Ternyata dari sergahanmu itu, aku jadi tahu, jika potongan tangan yang lain, yang kau kenal itu telah gosong. Keling, liat dan cenderung ingin menangkapi angin. Dan antara membuka dan menutupnya seperti tak berbeda. Sama-sama normal tapi bebal. Potongan tangan yang pernah diceritakan saat dunia masih dihuni para penyihir. Yang menyihir tongkat jadi ular. Ular jadi belalang. Belalang jadi gunung. Gunung jadi rumput. Rumput jadi kambing. Kambing jadi kembang. Kembang jadi kayu. Kayu jadi angin. Angin jadi genting. Genting jadi kodok. Kodok jadi pipi. Pipi jadi ludah. Ludah jadi daging. Daging jadi jalan. Dan jalan jadi jarak panjang yang berkelok. Jarak panjang yang pergi tapi tak pernah pulang. Terus dan terus melangkah. Ke mana? Lagi-lagi tak jelas.

Dan akh, ketika aku ingin tahu itu potongan tangan milik siapa? Kau pun cuma menunjuk pada si bugil yang datang dari arah lain. Si bugil yang kerahasiaannya telah tersilang. Yang lehernya jenjang. Tapi, justru di leher itu selingkar ijuk terlingkar. Dan si bugil yang seluruh tubuhnya berwarna selang-seling. Ada hijau, kuning, cokelat, merah, jingga juga ungu. Yang menyalanya silih-ganti. Tergantung pada tempat yang ditempatinya. Jadi, barangkali si bugil mirip bunglon yang berwujud manusia. Bunglon yang pernah dibisikkan oleh si pengigau. Ketika dua kupingnya telah diiris sendiri. Dan ketika di ubun-ubunnya telah melingkar asap berat. Yang sesekali menjelma mulut buas. Sesekali lain, menjelma bibir yang merangsang.

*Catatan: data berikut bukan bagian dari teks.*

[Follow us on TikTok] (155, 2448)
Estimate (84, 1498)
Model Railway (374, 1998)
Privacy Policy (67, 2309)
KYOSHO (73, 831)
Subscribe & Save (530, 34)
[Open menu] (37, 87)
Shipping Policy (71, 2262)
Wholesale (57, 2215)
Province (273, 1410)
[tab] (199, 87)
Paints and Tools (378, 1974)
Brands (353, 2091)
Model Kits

Lalu potongan tangan gosong itu pun menarik ijuk yang melingkar di leher si bugil. Sampai si bugil mendekat. Menjilat. Dan menyergah: “Kekasihku, kerinduan kita untuk menjadi sepasang mambang, adalah kerinduan yang begitu melelahkan. Padahal, pantai demikian jauh. Kelenyapan demikian merayap.” Seperti rayapan seekor cecak di tembok licin. Pelan, pelan, pelan dan pelan. Sambil mendengarkan tangisan manja si wanita pada si lelakinya. Tangisan manja yang selalu bertanya seperti ini: “Sayang, cecak itu bicara apa? Adakah dusta? Adakah luka? Adakah yang tak terketahui padaku?” Ya, karena si lelakinya cuma tersenyum, maka saat itu juga, si wanita pun mengakhiri hidupnya persis di bawah patung si dewa kasmaraan.

Si dewa kasmaran yang pernah menikam ayahnya yang berwujud anjing. Lalu menendang sampan jadi gunung. Sebab tak tahu, jika dia mencintai soal yang salah. Padahal, menurutnya, cinta bukan merupakan sebuah kekeliruan. Melainkan, sebuah rasa yang tak diketahui: dari mana datangnya, siapa yang mendatangkannya, dan mengapa mesti datang? Dan mengapa pula, bagi setiap yang didatangi selalu mesti berpikir dulu. Dan mesti mencari jawab, pada orang-orang suci yang telah menusuk dua matanya. Agar menjadi buta dan tidak dibutakan oleh cinta. Grrrrrhhh, si dewa kasmaran benar-benar marah waktu itu.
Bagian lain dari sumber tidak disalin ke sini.